**Data shown**
+ + +

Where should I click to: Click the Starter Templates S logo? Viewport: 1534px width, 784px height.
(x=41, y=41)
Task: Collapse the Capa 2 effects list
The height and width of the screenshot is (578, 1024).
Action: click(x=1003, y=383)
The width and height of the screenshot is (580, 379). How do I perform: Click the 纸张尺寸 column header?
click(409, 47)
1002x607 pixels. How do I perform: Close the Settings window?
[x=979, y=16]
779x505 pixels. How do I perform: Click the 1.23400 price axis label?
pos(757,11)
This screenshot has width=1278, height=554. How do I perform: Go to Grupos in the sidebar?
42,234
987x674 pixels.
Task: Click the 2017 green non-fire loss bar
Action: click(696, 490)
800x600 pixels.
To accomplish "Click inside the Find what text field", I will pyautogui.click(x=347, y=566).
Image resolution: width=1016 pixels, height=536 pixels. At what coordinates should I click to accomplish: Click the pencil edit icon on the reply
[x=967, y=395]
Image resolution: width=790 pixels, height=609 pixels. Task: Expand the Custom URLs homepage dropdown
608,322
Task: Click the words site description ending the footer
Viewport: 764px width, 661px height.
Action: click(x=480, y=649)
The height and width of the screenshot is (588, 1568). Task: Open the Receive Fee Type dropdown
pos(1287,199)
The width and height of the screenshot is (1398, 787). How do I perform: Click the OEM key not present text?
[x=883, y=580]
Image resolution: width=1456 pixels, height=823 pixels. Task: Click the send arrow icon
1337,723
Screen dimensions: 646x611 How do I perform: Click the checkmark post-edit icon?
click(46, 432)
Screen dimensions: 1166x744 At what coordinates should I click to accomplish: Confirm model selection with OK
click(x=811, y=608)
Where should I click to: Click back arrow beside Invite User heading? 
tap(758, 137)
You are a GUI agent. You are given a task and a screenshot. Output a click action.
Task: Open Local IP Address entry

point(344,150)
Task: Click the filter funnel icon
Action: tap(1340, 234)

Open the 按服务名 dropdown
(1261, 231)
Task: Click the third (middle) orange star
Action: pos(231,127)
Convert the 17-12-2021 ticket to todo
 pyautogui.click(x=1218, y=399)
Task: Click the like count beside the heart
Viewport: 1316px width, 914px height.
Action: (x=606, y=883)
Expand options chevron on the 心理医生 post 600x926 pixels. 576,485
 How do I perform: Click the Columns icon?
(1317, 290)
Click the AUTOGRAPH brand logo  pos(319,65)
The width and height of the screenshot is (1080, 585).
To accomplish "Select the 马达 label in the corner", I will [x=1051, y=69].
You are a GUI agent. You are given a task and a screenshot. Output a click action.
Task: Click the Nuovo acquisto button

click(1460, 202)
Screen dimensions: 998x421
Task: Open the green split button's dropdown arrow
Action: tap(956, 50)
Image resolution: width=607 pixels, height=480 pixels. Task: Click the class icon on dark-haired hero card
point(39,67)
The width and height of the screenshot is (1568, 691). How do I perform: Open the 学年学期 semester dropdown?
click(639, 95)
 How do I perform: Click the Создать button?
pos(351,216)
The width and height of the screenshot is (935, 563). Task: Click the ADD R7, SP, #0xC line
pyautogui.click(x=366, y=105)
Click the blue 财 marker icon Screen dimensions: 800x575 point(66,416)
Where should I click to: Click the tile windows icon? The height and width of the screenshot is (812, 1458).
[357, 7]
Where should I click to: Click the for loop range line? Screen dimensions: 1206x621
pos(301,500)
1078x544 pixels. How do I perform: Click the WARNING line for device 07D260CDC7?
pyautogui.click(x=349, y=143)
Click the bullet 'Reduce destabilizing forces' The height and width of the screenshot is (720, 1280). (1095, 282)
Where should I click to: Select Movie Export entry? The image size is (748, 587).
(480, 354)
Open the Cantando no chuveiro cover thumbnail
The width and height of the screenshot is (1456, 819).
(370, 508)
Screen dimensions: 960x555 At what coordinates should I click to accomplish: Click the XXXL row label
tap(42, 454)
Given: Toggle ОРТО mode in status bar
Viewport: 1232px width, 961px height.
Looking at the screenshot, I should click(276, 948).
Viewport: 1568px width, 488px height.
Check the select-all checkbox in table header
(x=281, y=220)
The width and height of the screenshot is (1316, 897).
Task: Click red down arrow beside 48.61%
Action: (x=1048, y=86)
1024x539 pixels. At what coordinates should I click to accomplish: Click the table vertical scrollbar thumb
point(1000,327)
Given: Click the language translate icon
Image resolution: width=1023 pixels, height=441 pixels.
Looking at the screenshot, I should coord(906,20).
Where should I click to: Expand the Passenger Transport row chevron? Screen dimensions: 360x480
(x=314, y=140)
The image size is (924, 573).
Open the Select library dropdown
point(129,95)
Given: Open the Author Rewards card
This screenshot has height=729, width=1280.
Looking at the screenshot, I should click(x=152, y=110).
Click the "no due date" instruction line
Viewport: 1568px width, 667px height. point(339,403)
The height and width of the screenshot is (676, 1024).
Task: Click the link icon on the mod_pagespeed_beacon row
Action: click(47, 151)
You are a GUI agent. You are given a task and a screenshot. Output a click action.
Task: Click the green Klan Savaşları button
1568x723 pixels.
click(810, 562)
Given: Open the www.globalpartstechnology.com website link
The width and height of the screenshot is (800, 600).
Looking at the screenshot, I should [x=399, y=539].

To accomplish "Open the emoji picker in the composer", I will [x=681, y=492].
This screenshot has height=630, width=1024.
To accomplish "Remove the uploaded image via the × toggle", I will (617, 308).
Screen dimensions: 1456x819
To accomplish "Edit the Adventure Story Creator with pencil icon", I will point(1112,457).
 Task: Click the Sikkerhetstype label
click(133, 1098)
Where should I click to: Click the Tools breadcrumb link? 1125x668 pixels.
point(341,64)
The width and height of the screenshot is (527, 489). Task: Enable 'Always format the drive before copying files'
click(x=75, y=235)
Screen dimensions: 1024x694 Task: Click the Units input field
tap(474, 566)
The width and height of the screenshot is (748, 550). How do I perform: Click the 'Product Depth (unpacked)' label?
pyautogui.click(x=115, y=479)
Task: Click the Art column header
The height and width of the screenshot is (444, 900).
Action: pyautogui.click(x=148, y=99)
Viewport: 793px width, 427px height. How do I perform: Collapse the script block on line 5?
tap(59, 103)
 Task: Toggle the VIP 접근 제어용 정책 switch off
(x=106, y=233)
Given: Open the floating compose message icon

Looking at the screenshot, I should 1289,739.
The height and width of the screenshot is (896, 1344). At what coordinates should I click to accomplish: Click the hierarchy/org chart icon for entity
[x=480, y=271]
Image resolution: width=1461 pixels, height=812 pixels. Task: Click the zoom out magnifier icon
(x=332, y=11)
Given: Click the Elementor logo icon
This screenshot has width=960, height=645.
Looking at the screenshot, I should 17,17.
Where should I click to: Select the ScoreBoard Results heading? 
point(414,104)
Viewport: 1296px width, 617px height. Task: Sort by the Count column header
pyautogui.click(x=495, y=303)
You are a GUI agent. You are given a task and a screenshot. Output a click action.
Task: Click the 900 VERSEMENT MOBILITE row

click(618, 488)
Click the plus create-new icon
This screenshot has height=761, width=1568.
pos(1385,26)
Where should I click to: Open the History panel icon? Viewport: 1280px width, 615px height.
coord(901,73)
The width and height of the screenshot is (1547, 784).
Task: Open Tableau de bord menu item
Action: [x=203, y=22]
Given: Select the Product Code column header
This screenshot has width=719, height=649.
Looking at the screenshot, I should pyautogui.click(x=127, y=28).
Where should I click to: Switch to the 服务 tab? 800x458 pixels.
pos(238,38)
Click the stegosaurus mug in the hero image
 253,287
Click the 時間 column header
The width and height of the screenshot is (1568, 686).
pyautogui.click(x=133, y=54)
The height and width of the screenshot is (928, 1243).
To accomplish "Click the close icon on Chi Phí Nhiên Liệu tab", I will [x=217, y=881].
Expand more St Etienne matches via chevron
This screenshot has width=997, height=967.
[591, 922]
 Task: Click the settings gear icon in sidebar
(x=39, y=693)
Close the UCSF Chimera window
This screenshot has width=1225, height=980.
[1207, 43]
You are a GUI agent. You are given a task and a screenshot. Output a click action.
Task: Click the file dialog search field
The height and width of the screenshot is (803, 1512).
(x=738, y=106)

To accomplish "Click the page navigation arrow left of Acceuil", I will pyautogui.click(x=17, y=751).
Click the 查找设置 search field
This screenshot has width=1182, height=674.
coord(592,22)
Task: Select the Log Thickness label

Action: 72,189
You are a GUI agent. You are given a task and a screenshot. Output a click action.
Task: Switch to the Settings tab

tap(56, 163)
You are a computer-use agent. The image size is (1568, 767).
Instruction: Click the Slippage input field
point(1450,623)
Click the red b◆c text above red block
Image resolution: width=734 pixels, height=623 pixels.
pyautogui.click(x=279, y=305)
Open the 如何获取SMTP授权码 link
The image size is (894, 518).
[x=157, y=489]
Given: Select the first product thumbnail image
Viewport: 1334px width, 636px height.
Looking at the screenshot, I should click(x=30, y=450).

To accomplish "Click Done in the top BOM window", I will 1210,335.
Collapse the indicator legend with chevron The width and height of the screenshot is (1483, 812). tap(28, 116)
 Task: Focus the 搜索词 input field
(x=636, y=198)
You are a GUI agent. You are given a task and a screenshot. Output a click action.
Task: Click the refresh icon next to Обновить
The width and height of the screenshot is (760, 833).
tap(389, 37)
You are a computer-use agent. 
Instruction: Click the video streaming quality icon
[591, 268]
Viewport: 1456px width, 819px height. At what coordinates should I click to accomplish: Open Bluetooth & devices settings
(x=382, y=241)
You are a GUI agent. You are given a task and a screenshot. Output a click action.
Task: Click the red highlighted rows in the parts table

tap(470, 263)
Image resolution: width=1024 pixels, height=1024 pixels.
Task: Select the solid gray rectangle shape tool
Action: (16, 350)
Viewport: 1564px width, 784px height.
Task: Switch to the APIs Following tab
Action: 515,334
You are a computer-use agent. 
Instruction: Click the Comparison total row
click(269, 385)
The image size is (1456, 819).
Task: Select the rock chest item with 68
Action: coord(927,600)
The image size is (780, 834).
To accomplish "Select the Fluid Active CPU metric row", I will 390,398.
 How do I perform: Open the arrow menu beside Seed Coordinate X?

+ + +

**Aim of the exercise**
Extract from the records above the lines from the one containing "Close the UCSF Chimera window" to the one containing "Collapse the indicator", both lines included, exactly as they appear and with nothing else.

**Answer space**
Close the UCSF Chimera window
This screenshot has width=1225, height=980.
[1207, 43]
You are a GUI agent. You are given a task and a screenshot. Output a click action.
Task: Click the file dialog search field
The height and width of the screenshot is (803, 1512).
(x=738, y=106)

To accomplish "Click the page navigation arrow left of Acceuil", I will pyautogui.click(x=17, y=751).
Click the 查找设置 search field
This screenshot has width=1182, height=674.
coord(592,22)
Task: Select the Log Thickness label

Action: 72,189
You are a GUI agent. You are given a task and a screenshot. Output a click action.
Task: Switch to the Settings tab

tap(56, 163)
You are a computer-use agent. The image size is (1568, 767).
Instruction: Click the Slippage input field
point(1450,623)
Click the red b◆c text above red block
Image resolution: width=734 pixels, height=623 pixels.
pyautogui.click(x=279, y=305)
Open the 如何获取SMTP授权码 link
The image size is (894, 518).
[x=157, y=489]
Given: Select the first product thumbnail image
Viewport: 1334px width, 636px height.
Looking at the screenshot, I should click(x=30, y=450).

To accomplish "Click Done in the top BOM window", I will 1210,335.
Collapse the indicator legend with chevron The width and height of the screenshot is (1483, 812). tap(28, 116)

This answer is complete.